As described in a paper discussing the project’s purpose and analyzing trial results, researchers say the use of a fallow field phase is an important tool for maximizing yield potential in moisture limited environments in Australia. These fields must be kept as weed free as possible, translating to significant costs for growers. Image-based weed detection technology instead of full field coverage is thus an opportunity to improve efficiency and profitability.
“OWL is an open-source, low-cost image-based approach for fallow weed detection that improves accessibility to this technology for the weed control community. A comprehensive repository, containing all code and assembly instructions, has been developed that will allow for community driven improvement over time,” the paper says.
A further research paper abstract adds the OWL solution is based “entirely on off-the-shelf componentry, very simple green-detection algorithms and entirely 3D printable parts… On the weed detection front, a range of algorithms have been provided, each with advantages and disadvantages for your use case.”
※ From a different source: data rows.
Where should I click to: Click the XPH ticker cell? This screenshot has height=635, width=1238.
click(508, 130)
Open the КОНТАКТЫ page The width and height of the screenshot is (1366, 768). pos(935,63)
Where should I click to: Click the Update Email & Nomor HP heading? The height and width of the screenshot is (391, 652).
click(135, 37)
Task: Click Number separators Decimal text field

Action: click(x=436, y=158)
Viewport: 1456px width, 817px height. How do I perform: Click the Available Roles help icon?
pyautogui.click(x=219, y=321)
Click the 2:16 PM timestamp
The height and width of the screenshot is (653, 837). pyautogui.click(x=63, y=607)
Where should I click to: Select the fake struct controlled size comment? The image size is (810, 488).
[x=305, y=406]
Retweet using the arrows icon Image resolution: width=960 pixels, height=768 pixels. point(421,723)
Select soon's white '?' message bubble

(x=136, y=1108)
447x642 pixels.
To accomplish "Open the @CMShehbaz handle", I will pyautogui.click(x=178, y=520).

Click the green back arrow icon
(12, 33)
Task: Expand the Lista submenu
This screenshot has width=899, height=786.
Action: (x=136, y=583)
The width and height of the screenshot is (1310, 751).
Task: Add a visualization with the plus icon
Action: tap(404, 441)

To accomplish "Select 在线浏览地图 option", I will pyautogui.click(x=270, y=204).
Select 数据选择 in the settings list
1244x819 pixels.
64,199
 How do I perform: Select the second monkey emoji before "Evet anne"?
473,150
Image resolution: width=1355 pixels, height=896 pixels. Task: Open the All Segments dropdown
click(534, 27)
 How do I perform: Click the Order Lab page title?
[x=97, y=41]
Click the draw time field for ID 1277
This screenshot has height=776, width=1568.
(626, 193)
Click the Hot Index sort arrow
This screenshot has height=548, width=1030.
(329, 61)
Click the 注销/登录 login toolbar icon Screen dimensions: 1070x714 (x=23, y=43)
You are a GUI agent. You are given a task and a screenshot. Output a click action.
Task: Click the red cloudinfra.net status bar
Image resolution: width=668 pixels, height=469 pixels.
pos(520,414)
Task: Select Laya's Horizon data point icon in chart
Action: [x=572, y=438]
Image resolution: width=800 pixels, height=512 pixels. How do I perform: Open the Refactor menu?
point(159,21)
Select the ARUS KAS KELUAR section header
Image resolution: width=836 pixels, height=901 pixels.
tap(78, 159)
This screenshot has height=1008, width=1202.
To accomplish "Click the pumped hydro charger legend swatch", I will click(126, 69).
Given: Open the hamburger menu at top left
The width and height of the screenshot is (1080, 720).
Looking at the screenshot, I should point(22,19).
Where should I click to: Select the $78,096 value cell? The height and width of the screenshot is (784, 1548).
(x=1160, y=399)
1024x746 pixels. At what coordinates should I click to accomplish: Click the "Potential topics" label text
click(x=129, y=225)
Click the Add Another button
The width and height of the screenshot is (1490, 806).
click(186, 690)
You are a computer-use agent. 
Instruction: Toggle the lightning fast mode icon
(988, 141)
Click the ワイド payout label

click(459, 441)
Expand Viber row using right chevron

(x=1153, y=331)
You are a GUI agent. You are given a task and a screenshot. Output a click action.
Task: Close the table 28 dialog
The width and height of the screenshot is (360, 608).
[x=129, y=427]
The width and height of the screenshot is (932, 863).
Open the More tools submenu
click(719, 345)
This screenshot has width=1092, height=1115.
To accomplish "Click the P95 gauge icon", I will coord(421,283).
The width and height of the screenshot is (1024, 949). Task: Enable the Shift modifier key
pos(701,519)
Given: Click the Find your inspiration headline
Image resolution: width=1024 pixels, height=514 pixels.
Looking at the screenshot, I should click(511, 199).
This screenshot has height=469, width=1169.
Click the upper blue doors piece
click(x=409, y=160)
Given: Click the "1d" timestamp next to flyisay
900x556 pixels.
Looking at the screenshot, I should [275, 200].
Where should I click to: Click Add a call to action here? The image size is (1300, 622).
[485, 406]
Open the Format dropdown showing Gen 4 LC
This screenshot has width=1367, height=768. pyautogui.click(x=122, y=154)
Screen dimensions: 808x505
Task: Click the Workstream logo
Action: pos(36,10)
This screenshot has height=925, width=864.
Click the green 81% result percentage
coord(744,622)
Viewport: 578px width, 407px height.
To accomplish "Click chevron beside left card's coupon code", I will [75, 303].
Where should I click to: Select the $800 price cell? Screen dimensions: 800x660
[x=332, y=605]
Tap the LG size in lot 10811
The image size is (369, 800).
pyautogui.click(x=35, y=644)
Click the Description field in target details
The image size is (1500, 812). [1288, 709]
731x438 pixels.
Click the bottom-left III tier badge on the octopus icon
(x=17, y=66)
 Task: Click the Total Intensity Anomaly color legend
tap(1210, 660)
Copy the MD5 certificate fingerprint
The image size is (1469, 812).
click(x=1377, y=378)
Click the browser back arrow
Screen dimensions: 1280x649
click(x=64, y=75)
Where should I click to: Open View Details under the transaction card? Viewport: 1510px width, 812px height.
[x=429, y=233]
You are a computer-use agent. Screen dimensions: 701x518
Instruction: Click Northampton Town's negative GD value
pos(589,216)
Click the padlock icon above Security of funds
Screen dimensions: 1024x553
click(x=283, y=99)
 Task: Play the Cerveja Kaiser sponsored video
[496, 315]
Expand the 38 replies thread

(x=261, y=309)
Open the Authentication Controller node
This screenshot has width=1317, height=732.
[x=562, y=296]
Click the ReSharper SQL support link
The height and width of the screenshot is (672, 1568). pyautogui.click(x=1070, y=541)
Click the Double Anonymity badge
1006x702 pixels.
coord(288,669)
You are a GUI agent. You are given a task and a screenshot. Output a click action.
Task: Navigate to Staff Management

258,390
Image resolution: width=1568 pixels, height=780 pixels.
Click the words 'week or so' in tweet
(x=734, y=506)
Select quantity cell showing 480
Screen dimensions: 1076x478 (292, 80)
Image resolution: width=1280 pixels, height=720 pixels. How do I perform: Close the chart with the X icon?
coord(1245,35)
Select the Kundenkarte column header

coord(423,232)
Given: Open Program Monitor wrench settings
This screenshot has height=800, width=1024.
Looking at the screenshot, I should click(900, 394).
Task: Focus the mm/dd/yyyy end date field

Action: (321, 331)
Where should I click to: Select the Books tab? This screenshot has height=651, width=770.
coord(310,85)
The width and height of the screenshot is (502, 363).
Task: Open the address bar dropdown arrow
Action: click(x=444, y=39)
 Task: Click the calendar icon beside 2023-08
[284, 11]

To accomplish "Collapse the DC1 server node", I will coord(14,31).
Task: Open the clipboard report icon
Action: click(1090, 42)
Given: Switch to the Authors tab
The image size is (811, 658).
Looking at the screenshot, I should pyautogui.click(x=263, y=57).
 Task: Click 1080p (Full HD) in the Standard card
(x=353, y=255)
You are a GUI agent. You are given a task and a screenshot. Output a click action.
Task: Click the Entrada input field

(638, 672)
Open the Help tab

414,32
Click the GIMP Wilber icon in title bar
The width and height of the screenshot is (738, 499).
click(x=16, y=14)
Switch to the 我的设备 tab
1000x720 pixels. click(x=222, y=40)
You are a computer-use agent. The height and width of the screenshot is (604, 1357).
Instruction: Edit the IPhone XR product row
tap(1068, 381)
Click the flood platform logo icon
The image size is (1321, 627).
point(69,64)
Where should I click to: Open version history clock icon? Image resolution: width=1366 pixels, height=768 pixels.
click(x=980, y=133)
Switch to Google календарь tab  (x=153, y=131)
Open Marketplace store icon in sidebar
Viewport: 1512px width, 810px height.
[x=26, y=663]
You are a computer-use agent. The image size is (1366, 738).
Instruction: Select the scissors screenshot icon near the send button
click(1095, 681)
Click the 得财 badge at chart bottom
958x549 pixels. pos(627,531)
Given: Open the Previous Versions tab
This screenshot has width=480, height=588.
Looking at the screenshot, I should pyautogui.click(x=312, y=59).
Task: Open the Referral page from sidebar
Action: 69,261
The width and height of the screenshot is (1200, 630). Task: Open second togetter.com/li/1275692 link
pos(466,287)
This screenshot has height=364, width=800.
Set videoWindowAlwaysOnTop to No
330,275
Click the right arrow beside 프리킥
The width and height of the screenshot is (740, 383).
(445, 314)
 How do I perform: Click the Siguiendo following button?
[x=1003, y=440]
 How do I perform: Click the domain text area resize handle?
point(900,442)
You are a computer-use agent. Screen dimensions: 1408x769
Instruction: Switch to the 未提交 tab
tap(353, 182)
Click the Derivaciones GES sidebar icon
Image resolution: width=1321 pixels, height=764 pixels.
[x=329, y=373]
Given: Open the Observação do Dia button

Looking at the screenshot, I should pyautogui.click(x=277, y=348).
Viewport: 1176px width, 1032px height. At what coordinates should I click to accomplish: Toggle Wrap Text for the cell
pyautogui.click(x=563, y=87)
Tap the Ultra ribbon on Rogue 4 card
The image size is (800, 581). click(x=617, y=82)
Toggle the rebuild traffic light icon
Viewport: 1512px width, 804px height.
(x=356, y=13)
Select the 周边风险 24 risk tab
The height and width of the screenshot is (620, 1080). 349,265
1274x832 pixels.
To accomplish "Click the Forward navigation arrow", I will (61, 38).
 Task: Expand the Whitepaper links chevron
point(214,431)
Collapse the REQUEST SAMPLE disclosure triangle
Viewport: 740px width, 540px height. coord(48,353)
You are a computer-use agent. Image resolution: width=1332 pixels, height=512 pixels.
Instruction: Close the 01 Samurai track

In total, four different colour-based weed detection algorithms were tested with the OWL system over seven fallow field scenarios, under varying light, soil and stubble conditions.

Across all scenarios, each algorithm was similarly effective in detecting fallow weeds, with average precision and recall rates of 79 per cent and 52 per cent being documented. In individual cross segments, precision and recall values of up to 92 per cent and 74 per cent were found.
The researchers say OWL “represents an opportunity to redefine the approach to weed detection by enabling community-driven technology development and implementation in the weed control industry.”
A push for open-access tools
Though OWL was designed to help growers more efficiently keep bare soils weed free, a wider discussion on the role of open-access data has been ongoing within agriculture for some time.
Similarly, proprietary and segmented systems have long been cited as a barrier to more widespread adoption of automated and precision technologies on farms worldwide.
Many groups have pushed for more open-access platforms and data, including those at Massachusetts Institute of Technology and the University of Guelph, as well as organizations including Ontario Agri-Food Technologies. Raspberry PI, a United Kingdom-based charity focused on democratizing computing technology, is another, and the one behind the computers used in OWL.